Whether you are one of the more than 100,000 Americans living in Japan or just interested in the results of perhaps the most followed elections in history, the suspense is almost over. After a typically drawn-out campaign, within days we should know the identity of the 45th U.S. president. Here is our guide to watching the election unfold from Japan.
Tuesday, Nov. 8: Late lunch
The first result is expected at 12:01 a.m. on Nov. 8 in the U.S., most likely from Dixville Notch, New Hampshire. Competing with several others in its state for the honor of being first to declare, the town, with a population of 12, has a tradition of midnight voting.
In Japan this will be 2 p.m. on Nov. 8. Election Day, however, will properly start for us at 8 p.m. Japanese time, when the first polling stations open in the eastern states.
Under America’s unusual Electoral College system, each state is awarded a number of electoral votes based roughly on its population. For example, California has 55 votes whereas Wyoming has only three, out of a national total of 538. When citizens vote for their preferred candidate, they’re actually voting to decide which “electors” will cast their votes for the state in the Electoral College.
During the Japanese night, Democratic candidate Hillary Clinton and her Republican opponent, Donald Trump, will cast their votes, most likely in New York, as they hope to bag enough states to reach the magic number of 270 electoral votes.
Wednesday, Nov. 9: Breakfast
There’s no need to stay up to feverishly wait for the results, as the first polls will close at 9 a.m. Japan time. This allows for a good night’s sleep (for those who can sleep) before the start of state projections based on exit polls — opinion polls taken of people leaving polling stations.
For most of the states, these usually give a good indication of which candidate has won the state. However, has seen recently in the U.K. Brexit referendum, they are not always reliable.
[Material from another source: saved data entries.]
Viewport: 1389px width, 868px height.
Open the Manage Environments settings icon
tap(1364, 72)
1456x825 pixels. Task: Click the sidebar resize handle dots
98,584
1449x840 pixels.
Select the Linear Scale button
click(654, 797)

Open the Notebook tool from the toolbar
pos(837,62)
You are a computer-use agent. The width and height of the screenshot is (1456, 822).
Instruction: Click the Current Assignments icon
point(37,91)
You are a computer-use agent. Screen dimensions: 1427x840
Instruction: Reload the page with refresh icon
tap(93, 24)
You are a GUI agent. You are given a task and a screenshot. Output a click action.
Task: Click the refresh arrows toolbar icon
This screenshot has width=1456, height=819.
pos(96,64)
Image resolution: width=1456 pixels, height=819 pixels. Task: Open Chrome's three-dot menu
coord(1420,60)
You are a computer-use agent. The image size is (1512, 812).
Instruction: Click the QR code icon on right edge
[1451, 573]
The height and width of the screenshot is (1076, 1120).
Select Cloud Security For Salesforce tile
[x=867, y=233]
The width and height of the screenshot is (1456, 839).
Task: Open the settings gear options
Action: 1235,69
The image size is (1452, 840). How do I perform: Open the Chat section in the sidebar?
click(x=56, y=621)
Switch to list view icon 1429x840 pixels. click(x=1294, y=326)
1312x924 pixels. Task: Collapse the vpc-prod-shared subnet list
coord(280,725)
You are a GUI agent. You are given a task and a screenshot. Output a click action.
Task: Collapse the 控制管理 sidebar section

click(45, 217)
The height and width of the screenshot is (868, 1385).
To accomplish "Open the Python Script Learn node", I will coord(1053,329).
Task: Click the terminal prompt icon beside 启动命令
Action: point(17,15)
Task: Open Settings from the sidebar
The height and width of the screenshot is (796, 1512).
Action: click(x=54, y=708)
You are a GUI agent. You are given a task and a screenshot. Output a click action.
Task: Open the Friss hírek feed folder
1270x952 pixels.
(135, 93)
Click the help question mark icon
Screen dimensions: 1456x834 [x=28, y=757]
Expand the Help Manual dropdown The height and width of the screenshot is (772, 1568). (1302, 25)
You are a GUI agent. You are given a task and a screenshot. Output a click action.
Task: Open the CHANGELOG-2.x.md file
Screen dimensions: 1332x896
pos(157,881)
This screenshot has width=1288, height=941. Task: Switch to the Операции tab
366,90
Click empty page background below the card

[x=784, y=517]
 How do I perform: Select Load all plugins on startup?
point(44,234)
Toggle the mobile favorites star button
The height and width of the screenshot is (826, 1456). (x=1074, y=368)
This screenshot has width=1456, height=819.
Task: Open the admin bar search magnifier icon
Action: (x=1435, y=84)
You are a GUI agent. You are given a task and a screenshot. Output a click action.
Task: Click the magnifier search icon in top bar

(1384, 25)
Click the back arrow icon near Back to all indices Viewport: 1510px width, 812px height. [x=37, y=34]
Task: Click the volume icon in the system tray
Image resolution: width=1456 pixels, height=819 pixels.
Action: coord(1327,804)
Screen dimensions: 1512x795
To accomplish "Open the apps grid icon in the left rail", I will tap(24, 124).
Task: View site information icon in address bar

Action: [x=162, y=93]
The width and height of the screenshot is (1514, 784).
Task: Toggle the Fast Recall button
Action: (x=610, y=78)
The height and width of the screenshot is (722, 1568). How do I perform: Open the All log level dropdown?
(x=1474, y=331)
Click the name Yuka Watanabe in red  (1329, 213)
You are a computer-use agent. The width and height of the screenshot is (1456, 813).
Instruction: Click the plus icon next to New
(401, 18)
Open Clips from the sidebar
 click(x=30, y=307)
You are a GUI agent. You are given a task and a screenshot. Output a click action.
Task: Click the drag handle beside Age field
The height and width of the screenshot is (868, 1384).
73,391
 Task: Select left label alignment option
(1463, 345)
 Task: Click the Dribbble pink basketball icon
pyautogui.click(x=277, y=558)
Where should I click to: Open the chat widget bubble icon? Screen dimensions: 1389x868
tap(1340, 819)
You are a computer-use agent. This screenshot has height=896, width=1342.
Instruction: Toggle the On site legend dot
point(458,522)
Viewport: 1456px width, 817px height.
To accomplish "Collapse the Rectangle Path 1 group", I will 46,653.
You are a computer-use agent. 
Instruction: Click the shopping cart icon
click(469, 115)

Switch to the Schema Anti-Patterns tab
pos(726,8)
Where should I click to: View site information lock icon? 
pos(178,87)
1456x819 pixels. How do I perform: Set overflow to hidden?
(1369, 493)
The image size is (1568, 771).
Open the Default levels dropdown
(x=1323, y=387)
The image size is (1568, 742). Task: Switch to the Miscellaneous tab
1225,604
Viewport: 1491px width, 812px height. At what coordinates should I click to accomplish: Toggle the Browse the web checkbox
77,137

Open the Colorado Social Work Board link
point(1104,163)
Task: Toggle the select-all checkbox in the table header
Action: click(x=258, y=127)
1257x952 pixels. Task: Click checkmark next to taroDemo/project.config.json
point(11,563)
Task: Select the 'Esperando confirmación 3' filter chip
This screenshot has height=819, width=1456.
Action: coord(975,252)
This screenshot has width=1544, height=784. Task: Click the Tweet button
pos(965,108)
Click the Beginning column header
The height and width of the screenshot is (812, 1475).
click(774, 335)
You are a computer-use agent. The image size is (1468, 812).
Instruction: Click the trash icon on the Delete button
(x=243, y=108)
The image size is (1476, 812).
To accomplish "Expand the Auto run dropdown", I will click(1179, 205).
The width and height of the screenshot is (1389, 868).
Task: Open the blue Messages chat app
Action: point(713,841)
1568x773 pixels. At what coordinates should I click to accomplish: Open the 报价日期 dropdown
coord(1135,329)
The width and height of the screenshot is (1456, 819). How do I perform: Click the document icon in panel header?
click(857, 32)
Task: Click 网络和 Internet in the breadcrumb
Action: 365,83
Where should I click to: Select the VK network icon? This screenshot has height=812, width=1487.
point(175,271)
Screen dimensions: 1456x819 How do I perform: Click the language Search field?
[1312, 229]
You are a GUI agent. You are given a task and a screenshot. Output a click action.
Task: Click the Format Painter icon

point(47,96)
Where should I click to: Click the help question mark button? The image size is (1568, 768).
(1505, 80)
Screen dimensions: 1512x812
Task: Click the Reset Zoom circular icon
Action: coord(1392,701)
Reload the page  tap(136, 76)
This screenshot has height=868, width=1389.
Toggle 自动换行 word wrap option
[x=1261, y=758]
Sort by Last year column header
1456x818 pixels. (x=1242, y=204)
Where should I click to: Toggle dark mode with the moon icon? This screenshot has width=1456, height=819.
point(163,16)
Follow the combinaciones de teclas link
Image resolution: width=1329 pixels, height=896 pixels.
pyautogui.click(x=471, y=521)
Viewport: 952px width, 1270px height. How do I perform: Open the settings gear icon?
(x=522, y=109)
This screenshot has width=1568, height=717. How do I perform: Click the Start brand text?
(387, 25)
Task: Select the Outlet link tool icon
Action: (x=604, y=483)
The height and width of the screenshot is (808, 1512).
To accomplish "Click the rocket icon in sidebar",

This may be especially true this year since new regulations have been introduced in several states to facilitate early voting. Because of this, a record number of voters — perhaps as many as 50 million out of an estimated overall turnout of 130 million — may have cast their ballots ahead of Election Day.
Plan ahead which colleagues you will be eating with and be sure to choose an easily digestible option, since the definitive result could well come with your Nov. 9 lunch set.
The election will be called for one or other of the candidates by the U.S. TV networks. Once the result is beyond doubt, Clinton and Trump will both give speeches — one claiming victory, the other conceding defeat (traditionally, at least). There is, however, the possibility — as happened in 2000 — that the final result still be uncertain at the end of Election Day.
Some expat haunts in Japan’s big cities may organize election-watching events, but few are likely to open ahead of lunch at 11 or 11:30 a.m. One exception in Tokyo is The Pink Cow in Roppongi, a Californian-owned bar-restaurant and event space that will open at the earlier time of 9 a.m. (until around 1 p.m.) for the occasion. Supporters of all political parties are welcome and the ¥2,000 admission fee includes brunch and your first drink. Reservations are recommended.
After work in Tokyo, if Clinton wins and you feel inclined to celebrate with like-minded people, head to Marunouchi, where Democrats Abroad Japan members desperately hope they will be raising a glass to America’s first female president at the Pub Cardinal Marunouchi. Our research, however, hasn’t uncovered any planned celebrations for Republicans in the event of a Trump win.
Thursday, Nov. 10
A day after the result is expected to be known, some may want to — or feel they need to — understand more about what it all means. Gluttons for political punishment who live in Tokyo have the option of heading to the Temple University Japan Campus in Minami-Azabu for a thorough post-election analysis by a panel of academics from 7:30 p.m. Others — having endured a bruising yearlong campaign and possibly feeling emotionally and physically drained after a night of celebration or commiseration — may prefer to switch off from social media and go cold turkey on U.S. politics for a while.